With respect to Magna Carta requiring that there be one unified measure of volume, and another for length, thus unifying disparate measurement systems used to trade each different commodity, there is an argument made that this supposition is in error, and that it actually required these remain separately defined measures, but each be consistent across the kingdom:

The Rumford corn gallon of 1228, examined by the committee of the House of Commons in 1758, was found to be 266.25 cubic inches.

Corn
The quarter of London

Ale
the Ale gallon: of the same contents for liquid measure as the half peck was for dry

Wine
One measure of wine was a gallon, not of the same cubical contents as the half-peck and ale gallon, but which, when filled with wine, was of the same weight as the half-peck, or corn gallon, when filled with wheat.

Cloth
One breadth of cloth: two yards (ulna) within the lists

1266–1304 (51 Henry III.) Assize of bread and or ale
According to Secretary Adams,

Adams goes on to say (paraphrased and simplified):
The act noted that thirty-two kernels of average wheat from the middle of the ear were equal in weight to the silver penny sterling, new from the mint, round and without clipping—22.5 Troy grains.
It then defined that twenty such pence equal an ounce.
It then defined that twelve ounces equal one pound (sterling?), which Mr.
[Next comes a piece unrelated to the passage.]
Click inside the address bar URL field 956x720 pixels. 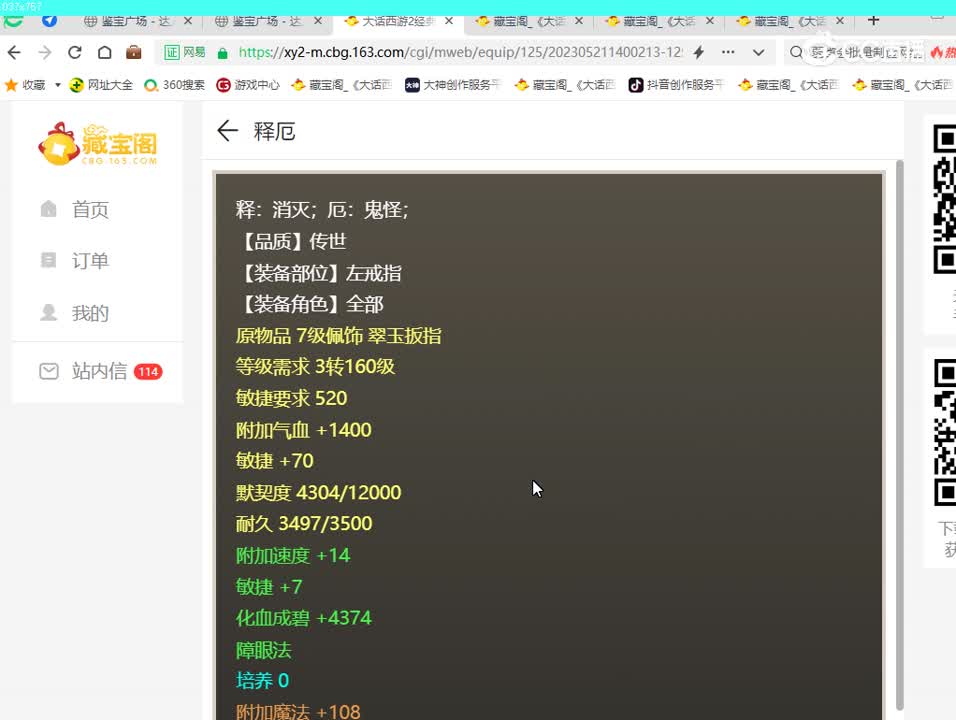[450, 52]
Adams stated was 5400 Troy grains.
It then defined that eight pounds (of fifteen ounces or 6,750 Troy grains; the commercial pound) equal a gallon of Gascoign wine, which was used to define the standard bushel. This wine was later called Claret or Bordeaux, and its specific gravity as compared with distilled water was 9,935 to 10,000, and weighed 250 troy grains per cubic inch. Mr. Adams continues his calculation to state that these eight pounds weighed 54,000 Troy grains, which divided by 250 gives a wine gallon of 216 cubic inches, which is very close to the Irish wine gallon (217.6 cubic inches) in effect in 1817. Yet when calculated based on the definition of the 63-gallon hogshead, Mr. Adams calculates the wine gallon to be 219.43 cubic inches.
It then defined that there are eight bushels in a quarter (by weight, not volume). So a bushel, filled with wheat, would exactly balance a keg containing eight gallons of wine, deducting the tare of both vessels.
Also, one eighth of this bushel, by volume, would be a vessel and called the ale gallon.
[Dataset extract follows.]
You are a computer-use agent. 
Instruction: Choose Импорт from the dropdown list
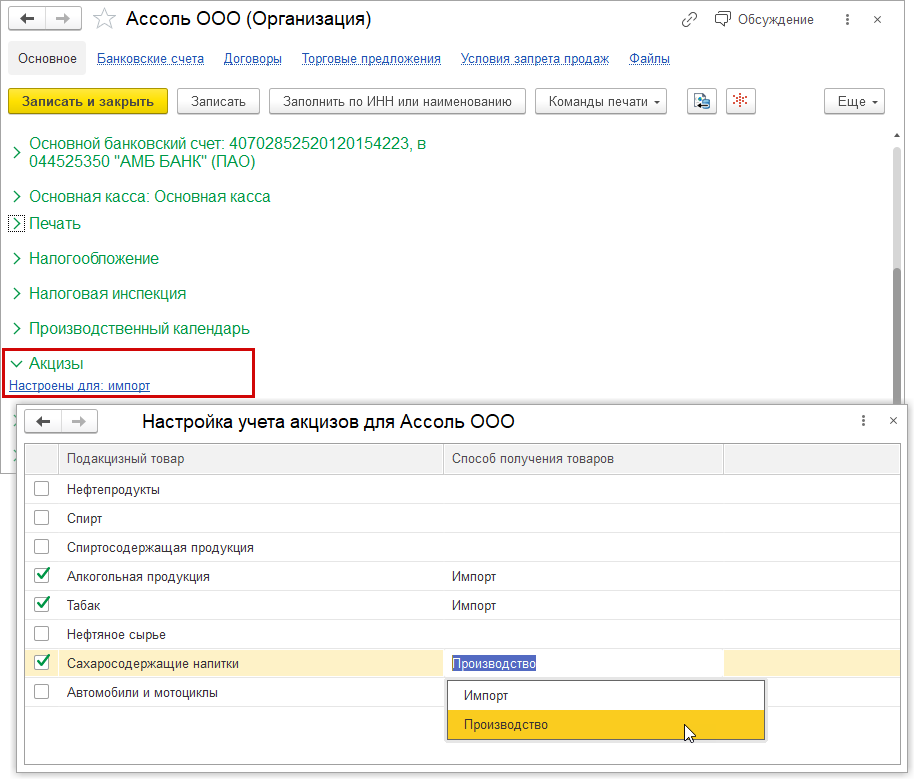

Thus, the key to the whole measurement system of 1266 was the weight of the silver penny sterling. This penny was 1/240th of the Tower pound, which had been used at the London mint for centuries before the Norman conquest, and which continued as legal tender until 1527, when Henry VIII replaced it with the Troy pound. The Tower pound weighed 3/4 Troy ounce less than the Troy pound (15/16th of the Troy pound). Its penny, therefore weighed 22.5 Troy grains.
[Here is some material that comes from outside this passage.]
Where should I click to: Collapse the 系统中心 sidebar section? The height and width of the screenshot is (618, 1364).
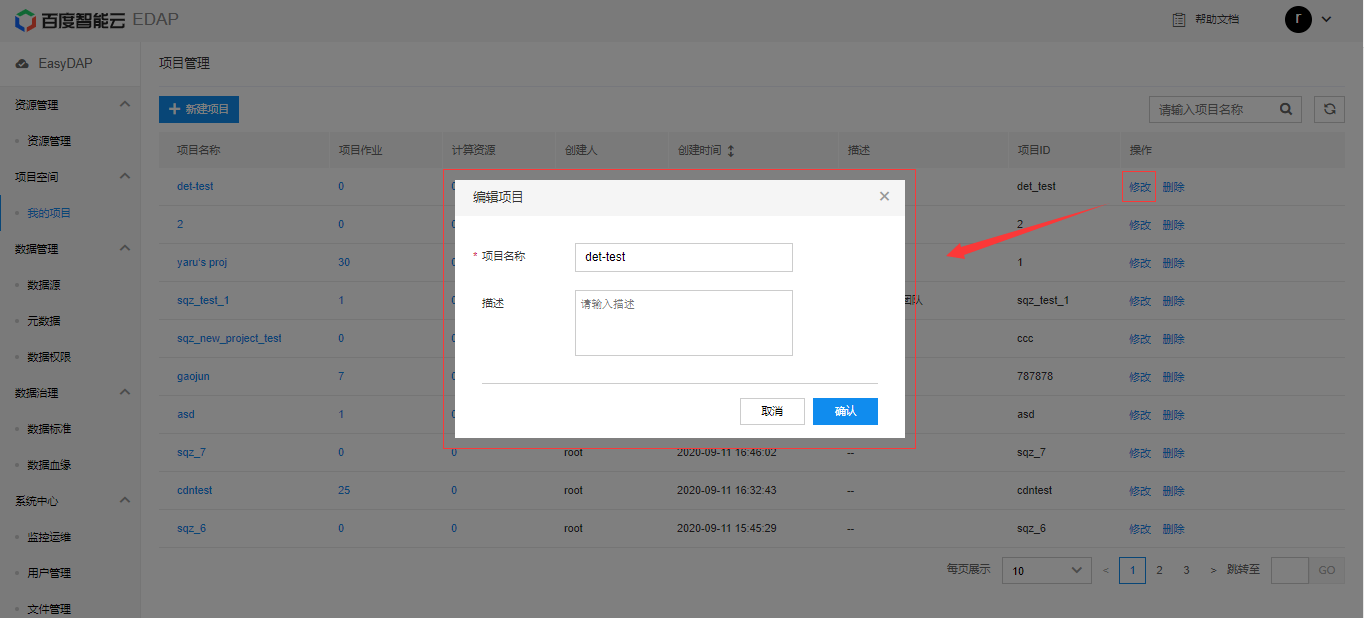[x=124, y=501]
There was also another pound used c. 1266; the commercial pound, which equaled fifteen ounces was used to measure wine and most other items of commerce.

1304–1494 (31 Edward I?)
At this point, there is not yet any mention of the avoirdupois or troy weights.

1494–1496 (10 Henry VII)
King Henry the Seventh had 43 copies of the Exchequer standards made and distributed to the principal cities of the kingdom, but these were later found to be defective, and remade in 1496.

1496– (12 Henry VII)
The 1496 statute redefined the volumetric measures based on the Troy weights, officially discarding (though perhaps not on purpose) the Tower pound and the commercial pound for defining all measures:

"The measure of a bushel contain eight gallons of wheat, that every gallon contain eight pounds of wheat, troy weight, and every pound contain twelve ounces of troy weight, and every ounce contain twenty sterlings, and every sterling be of the weight of thirty-two corns of wheat that grew in the midst of the ear of wheat, according to the old laws of the land."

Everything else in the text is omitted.